Namun, jung perdagangan Tiongkok yang biasa mungkin memiliki panjang sekitar 20–30 meter (65,6–98,4 kaki) sebelum tahun 1500, dengan panjang 30 meter (98,4 kaki) baru menjadi umum setelah tahun 1500 M. Ukuran besar bisa menjadi kerugian bagi pelabuhan dangkal di laut selatan, dan keberadaan banyak terumbu karang memperburuk hal ini.[42]:128-129
Jung terbesar yang pernah dibangun kemungkinan adalah milik Laksamana Cheng Ho/Zheng He, untuk ekspedisinya di Samudra Hindia (1405 hingga 1433). Meskipun ini diperdebatkan karena tidak ada catatan sezamannya tentang ukuran kapal Zheng He yang diketahui. Sebaliknya dimensi didasarkan pada novel Sanbao Taijian Xia Xiyang Ji Tongsu Yanyi (Cerita Roman Populer Catatan Kasim Sanbao ke Barat, terbit tahun 1597), versi romantis dari perjalanan yang ditulis oleh Luo Maodeng [zh] hampir dua abad setelahnya.[43] Novel Maodeng menggambarkan kapal-kapal Cheng Ho sebagai berikut:[44]:6[45]
Kapal harta karun (宝船, Bǎo Chuán) dengan 9 tiang, 44.4 kali 18 zhang, sekitar 127 meter (417 kaki) panjangnya dan 52 meter (171 kaki) lebarnya.
Kapal kuda (馬船, Mǎ Chuán), dengan 8 tiang, membawa kuda, barang upeti dan bahan perbaikan untuk armada, 37 kali 15 zhang, sekitar 103 meter (338 kaki) panjangnya dan 42 meter (138 kaki) lebarnya.
Kapal pasokan (粮船, Liáng Chuán), dengan 7 tiang, berisi makanan pokok bagi para kru, 28 kali 12 zhang, sekitar 78 meter (256 kaki) panjangnya dan 35 meter (115 kaki) lebarnya.
Kapal pengangkut (坐船, Zuò Chuán), dengan 6 tiang, 24 kali 9.4 zhang, sekitar 67 meter (220 kaki) panjangnya dan 25 meter (82 kaki) lebarnya.
Kapal perang (战船, Zhàn Chuán), dengan 5 tiang, 18 kali 6.8 zhang, sekitar 50 meter (160 kaki) panjangnya.
Beberapa penelitian baru-baru ini menunjukkan bahwa panjang sebenarnya dari kapal-kapal harta karun terbesar mungkin antara 390–408 kaki (119–124 m) panjang dan lebar 160–166 kaki (49–51 m).[46] Guan Jincheng (1947) mengusulkan ukuran yang jauh lebih sederhana yakni panjang 20 zhang dengan lebar 2,4 zhang (204 kaki dengan lebar 25,5 kaki atau 62,2 m dengan lebar 7,8 m)[47] sementara Xin Yuan'ou (2002) menempatkan mereka sepanjang 61–76 m (200–250 kaki).[48] Zhao Zhigang mengklaim bahwa dia telah memecahkan perdebatan tentang perbedaan ukurannya, dan menyatakan bahwa kapal terbesar Zheng He adalah 70 m panjangnya.[49]

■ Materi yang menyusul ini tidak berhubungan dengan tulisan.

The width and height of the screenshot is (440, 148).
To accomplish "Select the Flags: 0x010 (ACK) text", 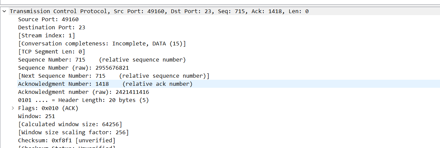I will pyautogui.click(x=48, y=108).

Jika dibandingkan dengan catatan Ming lainnya, Cina tampaknya telah membesar-besarkan dimensi mereka. Kapal East Indiaman dan galleon Eropa dikatakan berukuran 30, 40, 50, dan 60 zhang (90, 120, 150, dan 180 m). Ini tidak masuk akal, baru pada pertengahan hingga akhir abad ke-19 panjang kapal kayu Barat terbesar mulai melebihi 100 meter, itupun dilakukan dengan menggunakan alat-alat industri modern dan bagian-bagian besi.[50]:56-57[51]
Dari pertengahan 15 hingga awal abad ke-16, semua perdagangan maritim Tiongkok dilarang di bawah Dinasti Ming. Pengetahuan perkapalan dan pembangunan kapal yang diperoleh selama dinasti Song dan Yuan secara bertahap menurun selama periode ini.[52]
Penangkapan Taiwan
Pada tahun 1661, armada laut yang terdiri dari 400 jung dan 25.000 pria yang dipimpin oleh loyalis Ming, Zheng Chenggong (Cheng Ch'eng-kung di Wade-Giles, yang dikenal di barat sebagai Koxinga), tiba di Taiwan untuk mengusir Belanda dari Zeelandia. Setelah pengepungan sembilan bulan, Cheng merebut benteng Belanda Fort Zeelandia. Perjanjian damai antara Koxinga dan Pemerintah Belanda ditandatangani di Castle Zeelandia pada 1 Februari 1662, dan Taiwan menjadi markas Koxinga untuk Kerajaan Tungning.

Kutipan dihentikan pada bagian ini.